Nesse desespero, a existência é tudo o que falta ao homem, tudo o que ele tem de ser. O ser humano, diz Heidegger, só pode definir-se a partir de seu existir, isto é, de sua possibilidade de ser ou não ser o que ele é; a existência autêntica do homem não é um fato, mas uma inquietude de ser. Heidegger, segundo Garaudy (1965), descreve esta existência humana em três momentos:

 A derrelição – O homem emerge do nada. Acha-se jogado no meio de suas possibilidades. Seu surgimento é sem razão, radicalmente contingente, absurdo.

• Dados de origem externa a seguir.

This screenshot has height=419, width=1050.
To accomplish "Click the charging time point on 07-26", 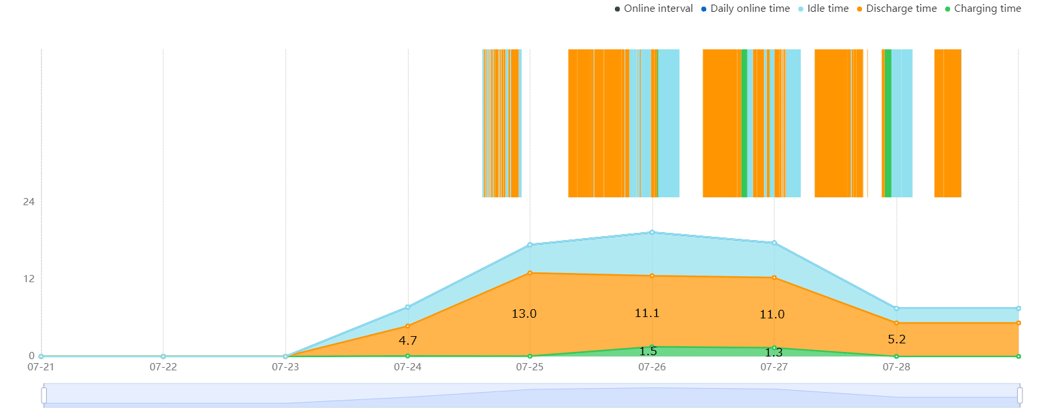I will pos(652,347).
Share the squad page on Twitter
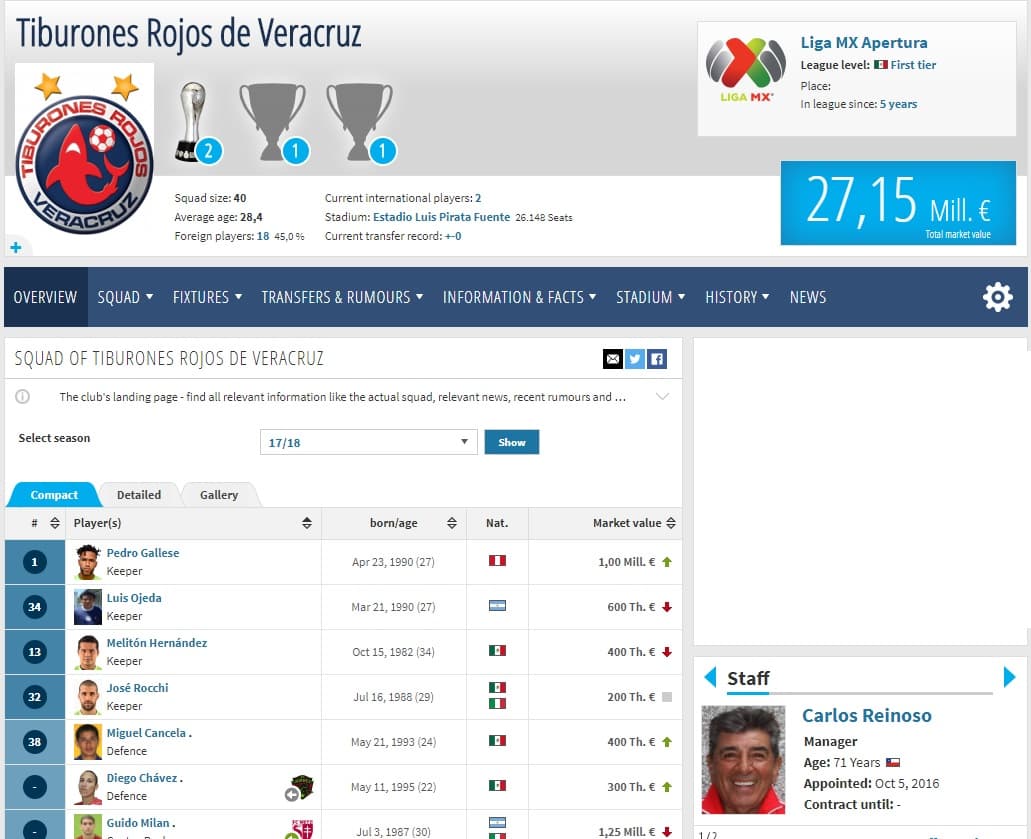 click(636, 359)
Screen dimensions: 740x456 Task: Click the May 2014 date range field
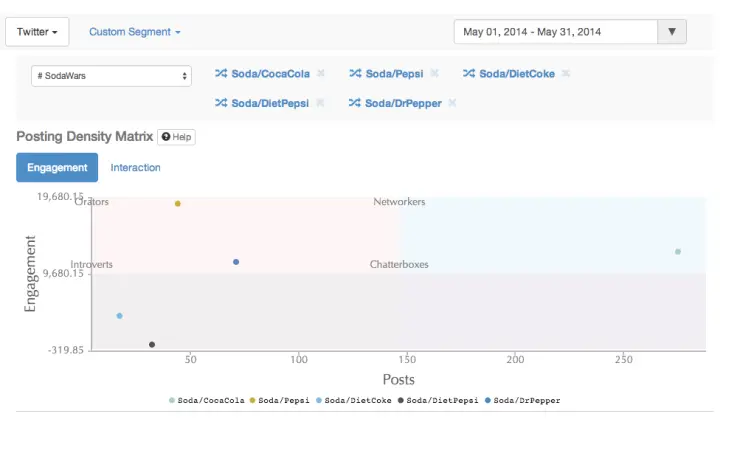555,32

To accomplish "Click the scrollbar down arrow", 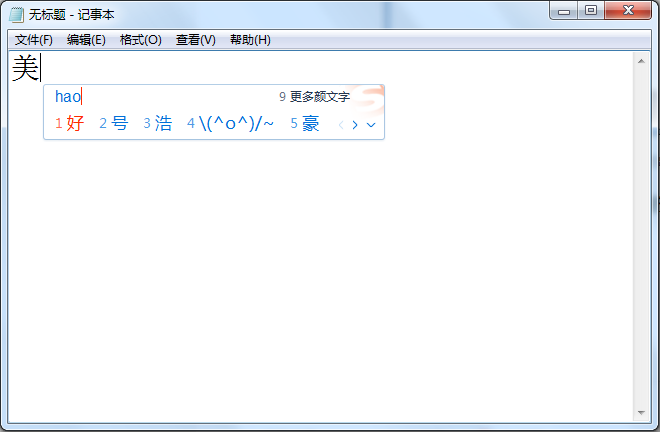I will [641, 412].
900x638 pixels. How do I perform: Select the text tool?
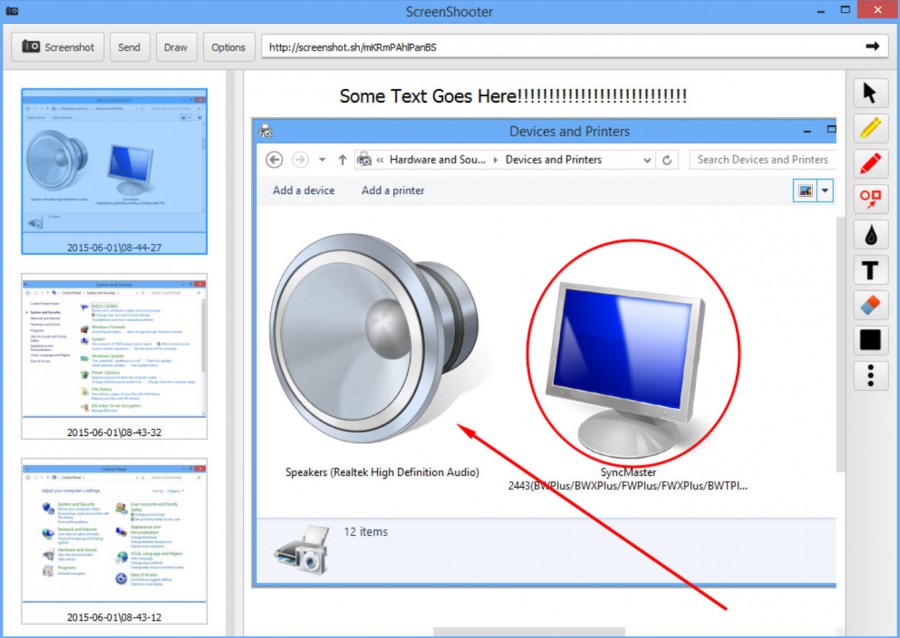click(869, 269)
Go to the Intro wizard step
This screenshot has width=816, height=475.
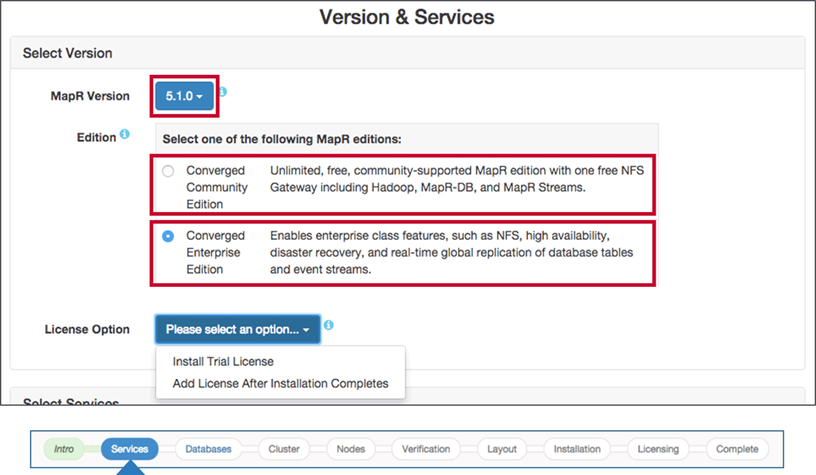(x=64, y=449)
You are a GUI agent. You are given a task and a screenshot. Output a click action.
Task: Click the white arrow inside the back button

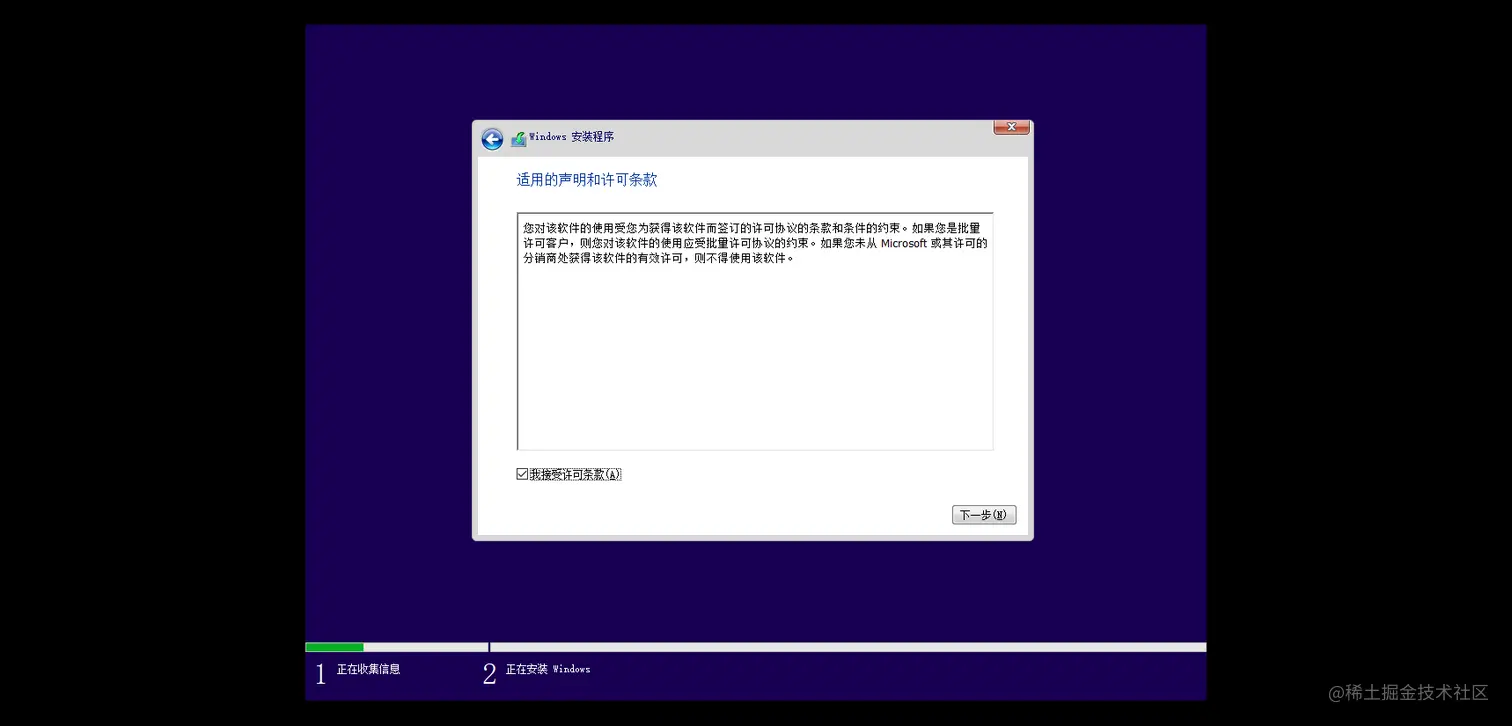click(492, 138)
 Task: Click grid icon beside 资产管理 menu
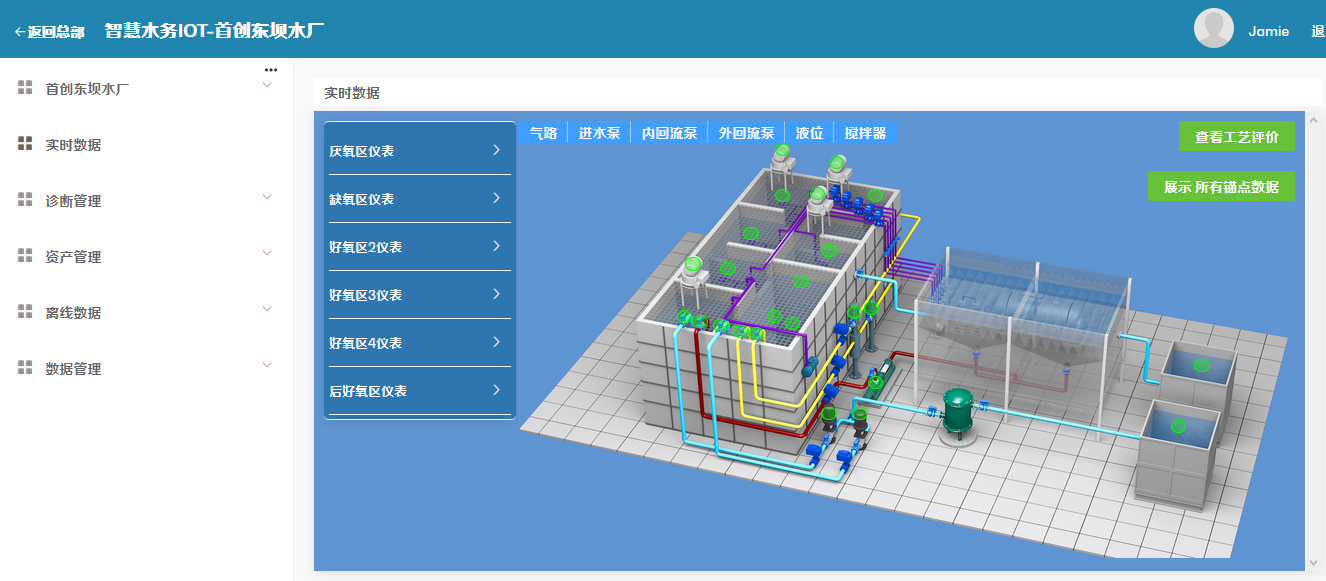(26, 256)
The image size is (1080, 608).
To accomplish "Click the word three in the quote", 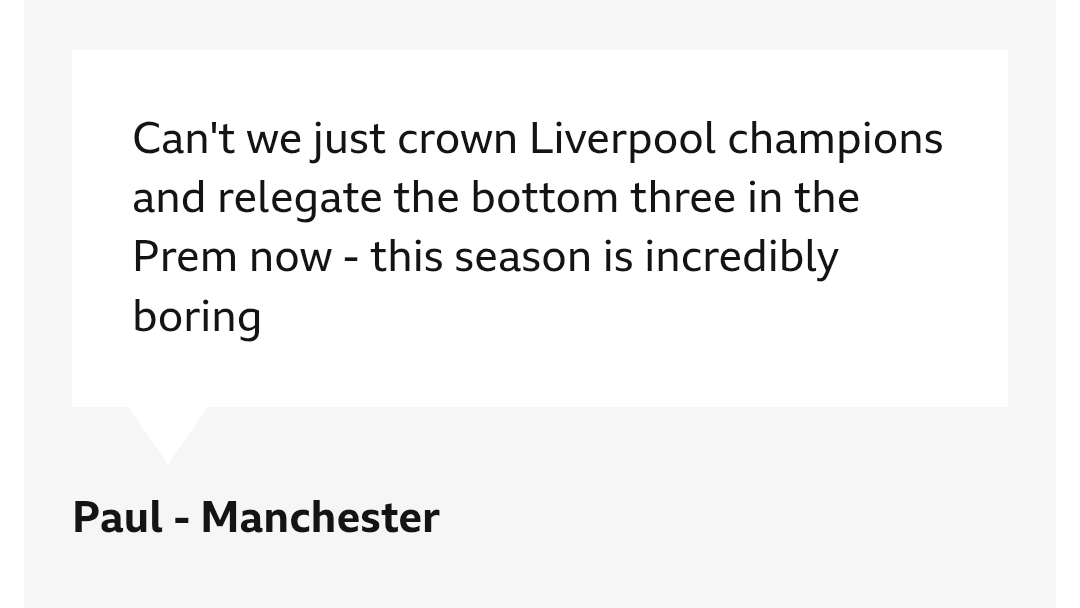I will [683, 198].
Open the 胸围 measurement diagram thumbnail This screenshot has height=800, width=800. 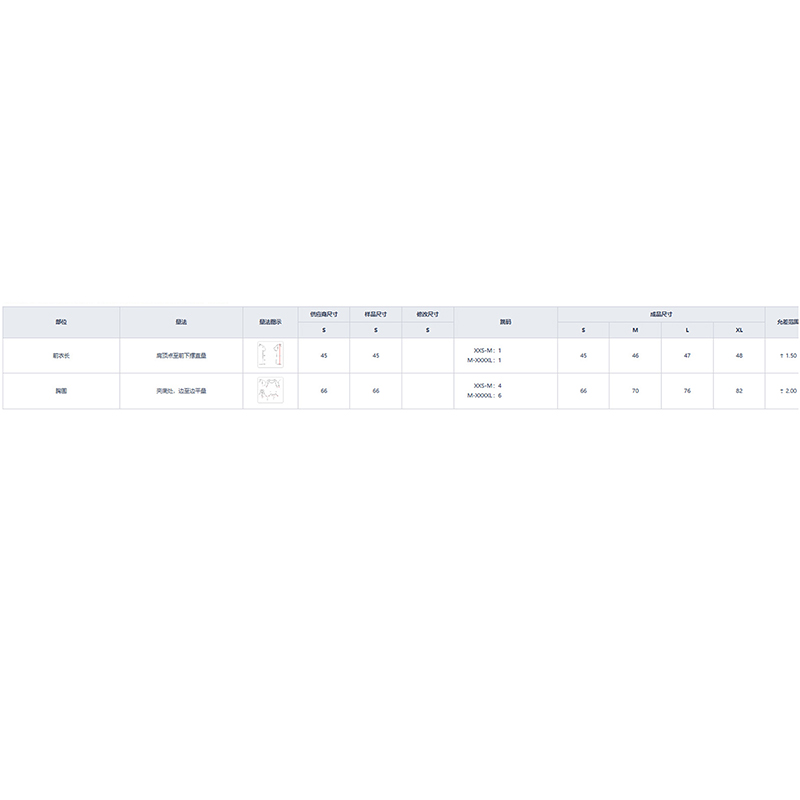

 O projeto – O homem se lança em direção ao possível. Mas é lançar-se no vazio, em direção ao que ainda não é, pois que o homem está cercado pelo nada. Nosso futuro inscreve-se no nada. Por nossos projetos, o mundo adquire um sentido – graças ao homem, que carece de sentido.

 A queda – Este impulso, que não é dirigido nem sustentado por nada, perde-se a cada instante, e vem o abandono da existência autêntica, a queda no cotidiano, no habitual, no estabelecido. O homem converte-se numa coisa entre as coisas.

Sendo assim, para Heidegger, tudo o que é social, impessoal, e que, por conseguinte, afasta o homem de sua existência autêntica, oferece-nos um ser acabado que priva a nossa vida de seu sentido pessoal. Aqui o homem não é senão o que é preciso que seja em função de sua profissão, de seu papel social, etc. e para escapar a esta degradação, o homem deve dirigir-se para todos os possíveis, sem nenhuma exceção, inclusive a possibilidade da impossibilidade da existência. De modo que essa existência, que vai dar no nada e que só tem sentido por causa dele, é fundamentalmente, como dito anteriormente, uma existência para a morte. A morte, para Heidegger, é o que abre o horizonte infinito dos possíveis, o que lhe permite arrancar-se à realidade acabada, e o sentido da vida consiste então, em fazer de sua morte a obra mais pessoal (GARAUDY, 1965).